Maximilien Brice/CERN

The battle over the heft of a hard-to-detect particle is heating up. What’s at stake? Only the leading theory describing all known matter in the universe.

A recalculation of the mass of an elementary particle, the W boson, has increased the tension between measurements from competing particle collider experiments. The ultimate outcome could bolster the standard model of particle physics, which describes the fundamental forces and quantum bits that make up everything we see in the cosmos. Or it could reveal signs of the standard model’s breakdown, depending on which lab’s answer prevails.

A reanalysis of old data from the Large Hadron Collider’s ATLAS experiment yields a W boson mass of about 80,360 million electron volts, or MeV. Researchers with the experiment, at CERN in Geneva, reported the measurement March 23 at the Rencontres de Moriond conference in La Thuile, Italy. The revised value is closely aligned with predictions from the standard model.

It also boasts reduced uncertainty from the researchers’ previous analysis of the data, which they reported in 2018, increasing their confidence that they got the mass right.

But the updated mass is at odds with that of another group. In 2022, scientists from the Collider Detector at Fermilab, or CDF, experiment shocked the physics community with a measurement of 80,434 MeV — about 100 MeV heavier than expected (SN: 4/7/22). If the CDF report is correct, it implies that something is off with the standard model that has persevered in the face of every experimental challenge thrown at it over the last 50 years.

The W boson is responsible for the weak force, one of three fundamental forces in the standard model (SN: 2/5/83). And “it’s the only mass of a particle in the standard model that can be calculated,” says theoretical physicist Sven Heinemeyer of the Karlsruhe Institute of Technology in Germany. That is, the standard model theory yields a specific mass for the W boson, whereas the masses of other particles such as electrons and quarks are inputs and can be — as far as the theory is concerned — any value. Finding a W boson mass that’s different from standard model predictions would show the current theory is wrong.

The ATLAS reanalysis offers a stronger counterpoint to the CDF claim than the earlier ATLAS analysis of the same data. “The new analysis is an important confirmation of our previous result,” says Andreas Hoecker, a physicist at CERN.
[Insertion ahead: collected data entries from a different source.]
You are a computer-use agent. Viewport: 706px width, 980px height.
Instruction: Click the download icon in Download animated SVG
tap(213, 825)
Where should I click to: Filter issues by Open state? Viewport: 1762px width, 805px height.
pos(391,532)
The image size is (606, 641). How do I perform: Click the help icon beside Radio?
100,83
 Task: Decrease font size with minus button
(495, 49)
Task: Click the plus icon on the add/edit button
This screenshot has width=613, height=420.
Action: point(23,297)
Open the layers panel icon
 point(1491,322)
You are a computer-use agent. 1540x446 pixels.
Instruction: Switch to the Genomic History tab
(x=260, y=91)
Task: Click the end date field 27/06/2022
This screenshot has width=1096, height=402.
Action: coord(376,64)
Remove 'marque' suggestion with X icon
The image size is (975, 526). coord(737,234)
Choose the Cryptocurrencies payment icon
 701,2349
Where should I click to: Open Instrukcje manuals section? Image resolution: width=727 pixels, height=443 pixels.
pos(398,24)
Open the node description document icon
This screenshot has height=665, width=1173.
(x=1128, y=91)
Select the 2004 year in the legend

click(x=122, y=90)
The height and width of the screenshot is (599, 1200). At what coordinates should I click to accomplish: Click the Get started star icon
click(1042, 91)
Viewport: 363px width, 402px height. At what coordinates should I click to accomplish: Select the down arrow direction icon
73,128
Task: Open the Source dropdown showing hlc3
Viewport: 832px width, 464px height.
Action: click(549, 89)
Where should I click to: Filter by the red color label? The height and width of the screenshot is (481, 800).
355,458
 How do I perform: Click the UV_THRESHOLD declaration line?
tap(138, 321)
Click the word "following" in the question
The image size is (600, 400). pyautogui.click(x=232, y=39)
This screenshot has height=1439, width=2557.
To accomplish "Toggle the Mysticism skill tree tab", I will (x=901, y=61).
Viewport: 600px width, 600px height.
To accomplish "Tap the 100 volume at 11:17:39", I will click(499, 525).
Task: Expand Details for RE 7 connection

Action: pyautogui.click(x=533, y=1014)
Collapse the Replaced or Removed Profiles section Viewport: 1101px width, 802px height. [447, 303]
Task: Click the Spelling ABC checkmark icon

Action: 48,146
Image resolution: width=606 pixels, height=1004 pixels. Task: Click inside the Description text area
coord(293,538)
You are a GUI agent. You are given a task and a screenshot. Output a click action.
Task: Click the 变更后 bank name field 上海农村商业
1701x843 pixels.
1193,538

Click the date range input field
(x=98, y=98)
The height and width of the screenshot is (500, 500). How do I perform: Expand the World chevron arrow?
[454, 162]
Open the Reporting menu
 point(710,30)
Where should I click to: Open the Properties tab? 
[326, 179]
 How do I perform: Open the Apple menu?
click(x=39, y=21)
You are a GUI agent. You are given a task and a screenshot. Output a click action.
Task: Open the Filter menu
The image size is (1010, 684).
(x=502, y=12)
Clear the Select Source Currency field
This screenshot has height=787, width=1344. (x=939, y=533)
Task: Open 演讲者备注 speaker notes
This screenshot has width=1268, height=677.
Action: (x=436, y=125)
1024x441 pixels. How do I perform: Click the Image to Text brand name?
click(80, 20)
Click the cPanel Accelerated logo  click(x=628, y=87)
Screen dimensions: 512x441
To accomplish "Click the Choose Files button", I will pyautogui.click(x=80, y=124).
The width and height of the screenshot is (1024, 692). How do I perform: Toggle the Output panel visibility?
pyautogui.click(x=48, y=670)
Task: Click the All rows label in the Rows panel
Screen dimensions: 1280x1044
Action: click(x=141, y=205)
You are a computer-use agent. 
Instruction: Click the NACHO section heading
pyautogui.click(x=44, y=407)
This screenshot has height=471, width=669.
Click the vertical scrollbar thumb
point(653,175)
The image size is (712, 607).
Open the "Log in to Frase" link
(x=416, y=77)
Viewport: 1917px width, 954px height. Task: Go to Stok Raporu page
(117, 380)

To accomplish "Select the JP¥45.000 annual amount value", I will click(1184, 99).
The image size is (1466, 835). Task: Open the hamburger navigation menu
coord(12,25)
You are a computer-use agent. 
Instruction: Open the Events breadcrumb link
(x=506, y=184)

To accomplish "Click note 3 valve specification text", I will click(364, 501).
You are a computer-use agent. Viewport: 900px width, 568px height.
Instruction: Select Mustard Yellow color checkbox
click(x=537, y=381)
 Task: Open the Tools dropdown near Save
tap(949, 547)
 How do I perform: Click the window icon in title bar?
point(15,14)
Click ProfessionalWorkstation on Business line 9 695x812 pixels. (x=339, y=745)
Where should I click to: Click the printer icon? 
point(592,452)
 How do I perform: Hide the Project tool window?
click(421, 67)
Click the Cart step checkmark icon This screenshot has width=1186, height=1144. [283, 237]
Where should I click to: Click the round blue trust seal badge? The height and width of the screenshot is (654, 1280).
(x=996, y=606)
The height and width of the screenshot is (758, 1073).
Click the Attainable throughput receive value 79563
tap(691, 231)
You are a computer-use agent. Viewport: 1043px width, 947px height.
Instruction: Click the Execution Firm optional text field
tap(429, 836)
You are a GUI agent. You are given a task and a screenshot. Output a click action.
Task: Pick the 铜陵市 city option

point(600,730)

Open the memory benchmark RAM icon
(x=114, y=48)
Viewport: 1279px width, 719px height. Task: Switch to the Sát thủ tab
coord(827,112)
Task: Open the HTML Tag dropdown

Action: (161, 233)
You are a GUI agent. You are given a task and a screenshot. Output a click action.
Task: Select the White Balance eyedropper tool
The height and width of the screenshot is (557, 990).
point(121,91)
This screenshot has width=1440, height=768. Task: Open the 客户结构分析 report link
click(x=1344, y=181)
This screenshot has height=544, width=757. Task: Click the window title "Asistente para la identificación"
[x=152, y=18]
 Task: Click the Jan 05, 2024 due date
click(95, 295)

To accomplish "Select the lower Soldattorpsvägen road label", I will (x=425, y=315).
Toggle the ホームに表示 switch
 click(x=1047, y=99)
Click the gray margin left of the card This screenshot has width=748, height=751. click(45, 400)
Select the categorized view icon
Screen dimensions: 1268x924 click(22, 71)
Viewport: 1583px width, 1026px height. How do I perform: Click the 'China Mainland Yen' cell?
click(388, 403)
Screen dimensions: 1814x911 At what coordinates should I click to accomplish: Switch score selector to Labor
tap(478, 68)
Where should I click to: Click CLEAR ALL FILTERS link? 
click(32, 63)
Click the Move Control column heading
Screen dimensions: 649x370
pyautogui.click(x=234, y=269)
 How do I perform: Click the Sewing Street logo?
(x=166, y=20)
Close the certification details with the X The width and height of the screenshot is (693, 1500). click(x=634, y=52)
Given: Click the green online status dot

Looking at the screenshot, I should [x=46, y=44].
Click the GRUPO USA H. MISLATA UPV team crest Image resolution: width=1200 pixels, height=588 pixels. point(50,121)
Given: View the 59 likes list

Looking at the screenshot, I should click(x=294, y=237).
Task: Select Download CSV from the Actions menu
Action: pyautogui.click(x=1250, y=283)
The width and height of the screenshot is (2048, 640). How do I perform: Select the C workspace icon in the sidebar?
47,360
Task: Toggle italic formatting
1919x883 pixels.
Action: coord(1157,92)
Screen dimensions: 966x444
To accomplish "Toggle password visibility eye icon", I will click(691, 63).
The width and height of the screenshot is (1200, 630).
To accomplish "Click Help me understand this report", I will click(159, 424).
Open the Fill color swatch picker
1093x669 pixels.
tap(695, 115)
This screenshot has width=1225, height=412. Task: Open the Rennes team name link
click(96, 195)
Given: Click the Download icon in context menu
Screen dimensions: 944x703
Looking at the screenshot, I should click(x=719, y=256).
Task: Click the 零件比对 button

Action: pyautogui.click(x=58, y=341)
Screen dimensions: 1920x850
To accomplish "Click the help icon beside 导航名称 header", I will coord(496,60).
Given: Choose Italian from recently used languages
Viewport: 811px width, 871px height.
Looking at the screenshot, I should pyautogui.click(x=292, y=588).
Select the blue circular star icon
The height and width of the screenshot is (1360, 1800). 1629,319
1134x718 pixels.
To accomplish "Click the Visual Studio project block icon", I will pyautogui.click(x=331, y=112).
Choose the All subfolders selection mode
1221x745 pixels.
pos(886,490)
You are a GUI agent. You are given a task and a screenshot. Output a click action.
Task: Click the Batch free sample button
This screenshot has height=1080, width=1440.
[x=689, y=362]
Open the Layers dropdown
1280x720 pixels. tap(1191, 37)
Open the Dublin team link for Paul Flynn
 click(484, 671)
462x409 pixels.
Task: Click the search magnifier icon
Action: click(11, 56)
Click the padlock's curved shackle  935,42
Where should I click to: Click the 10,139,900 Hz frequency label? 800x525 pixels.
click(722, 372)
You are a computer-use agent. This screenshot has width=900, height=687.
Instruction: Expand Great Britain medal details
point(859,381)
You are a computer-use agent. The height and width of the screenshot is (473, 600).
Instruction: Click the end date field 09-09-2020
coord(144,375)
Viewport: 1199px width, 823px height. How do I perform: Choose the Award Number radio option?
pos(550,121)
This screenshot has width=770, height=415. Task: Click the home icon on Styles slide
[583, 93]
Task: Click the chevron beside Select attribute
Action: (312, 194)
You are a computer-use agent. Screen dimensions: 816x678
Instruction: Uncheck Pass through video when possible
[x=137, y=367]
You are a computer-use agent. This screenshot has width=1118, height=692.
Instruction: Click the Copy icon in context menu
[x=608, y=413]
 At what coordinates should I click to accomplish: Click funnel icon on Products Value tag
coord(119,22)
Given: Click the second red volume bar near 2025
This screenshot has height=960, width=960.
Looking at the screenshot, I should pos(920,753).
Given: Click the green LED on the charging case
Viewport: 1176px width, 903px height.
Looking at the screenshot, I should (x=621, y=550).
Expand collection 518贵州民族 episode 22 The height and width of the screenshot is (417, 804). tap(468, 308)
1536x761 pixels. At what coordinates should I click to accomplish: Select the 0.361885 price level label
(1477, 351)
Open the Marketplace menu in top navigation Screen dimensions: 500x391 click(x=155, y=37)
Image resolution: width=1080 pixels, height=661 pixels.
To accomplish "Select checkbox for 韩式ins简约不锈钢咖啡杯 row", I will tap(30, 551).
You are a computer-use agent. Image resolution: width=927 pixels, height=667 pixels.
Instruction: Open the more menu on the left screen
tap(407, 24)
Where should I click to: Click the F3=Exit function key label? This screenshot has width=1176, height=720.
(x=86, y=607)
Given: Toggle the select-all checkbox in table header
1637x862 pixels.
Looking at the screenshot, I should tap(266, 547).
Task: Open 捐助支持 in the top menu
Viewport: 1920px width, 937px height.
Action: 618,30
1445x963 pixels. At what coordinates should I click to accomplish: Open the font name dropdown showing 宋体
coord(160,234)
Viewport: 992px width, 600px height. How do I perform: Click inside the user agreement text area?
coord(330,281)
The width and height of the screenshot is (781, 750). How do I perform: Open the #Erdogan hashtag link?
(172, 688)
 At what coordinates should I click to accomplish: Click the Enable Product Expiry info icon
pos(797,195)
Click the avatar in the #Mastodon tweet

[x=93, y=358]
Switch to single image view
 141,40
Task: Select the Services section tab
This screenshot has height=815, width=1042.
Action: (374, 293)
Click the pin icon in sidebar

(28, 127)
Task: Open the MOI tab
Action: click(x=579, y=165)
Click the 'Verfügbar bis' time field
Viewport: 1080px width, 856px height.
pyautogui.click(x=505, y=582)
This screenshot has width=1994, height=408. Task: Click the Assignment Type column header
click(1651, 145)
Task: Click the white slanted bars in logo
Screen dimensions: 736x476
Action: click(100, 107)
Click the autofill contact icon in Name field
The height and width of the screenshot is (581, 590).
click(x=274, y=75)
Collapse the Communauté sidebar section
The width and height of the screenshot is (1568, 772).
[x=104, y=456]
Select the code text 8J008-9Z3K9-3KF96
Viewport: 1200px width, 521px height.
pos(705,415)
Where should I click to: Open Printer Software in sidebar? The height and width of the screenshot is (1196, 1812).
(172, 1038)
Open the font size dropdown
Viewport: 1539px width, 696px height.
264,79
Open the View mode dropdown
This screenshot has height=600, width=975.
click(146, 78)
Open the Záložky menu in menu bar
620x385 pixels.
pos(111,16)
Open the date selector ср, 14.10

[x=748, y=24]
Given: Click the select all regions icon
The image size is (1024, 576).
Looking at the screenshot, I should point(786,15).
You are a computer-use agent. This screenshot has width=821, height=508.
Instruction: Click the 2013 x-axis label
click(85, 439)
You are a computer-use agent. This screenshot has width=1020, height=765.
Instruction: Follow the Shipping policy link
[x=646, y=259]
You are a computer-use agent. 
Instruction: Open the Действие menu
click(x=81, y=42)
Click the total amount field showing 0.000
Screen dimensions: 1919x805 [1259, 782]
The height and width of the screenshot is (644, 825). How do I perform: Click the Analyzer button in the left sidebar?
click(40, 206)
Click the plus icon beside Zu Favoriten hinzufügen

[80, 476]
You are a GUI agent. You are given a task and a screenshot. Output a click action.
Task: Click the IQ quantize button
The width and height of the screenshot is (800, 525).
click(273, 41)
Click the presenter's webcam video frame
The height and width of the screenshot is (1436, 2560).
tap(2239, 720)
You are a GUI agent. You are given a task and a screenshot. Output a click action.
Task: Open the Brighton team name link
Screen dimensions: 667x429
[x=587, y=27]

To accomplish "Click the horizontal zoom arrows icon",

The latest ATLAS value widens the chasm that separates CDF’s mass measurement from the herd of other studies. But it shouldn’t be seen as erasing CDF’s standard model challenge, says Duke University physicist Ashutosh Kotwal, a member of the CDF collaboration.

“The perspective on the CDF [announcement of a heavy W boson in 2022] does not change because of the ATLAS reanalysis,” Kotwal says. Because the reanalysis is based on data that ATLAS already released in 2017, he says, “the fact that ATLAS obtains a similar value as before is to be expected.”

Heinemeyer, who is not affiliated with ATLAS or CDF, sees a shift in the W boson mass landscape, but no sign of a resolution of the discrepancy.

“Having one new measurement is not enough,” Heinemeyer says. “If more and more measurements were to come out now from ATLAS and [other experiments], and they would all be in the same ballpark, at some point the community would decide CDF did something wrong.”

The next word on the W boson mass will probably come with pending studies from ATLAS and other experiments at CERN. The CDF experiment shut down in 2011, so it will not contribute further to the debate.

In the meantime, researchers hope to scrutinize each other’s analyses to search for clues that might help explain discrepancies in W boson mass measurements. “The CDF April 2022 paper provides a number of cross-checks of the CDF methodology and is transparent,” Kotwal says. “I look forward to detailed discussions of the ATLAS methodology.”

In the end, the conflict might reveal a new crack in the standard model. Or it could turn out to be another example of one of the most successful theories in history standing strong.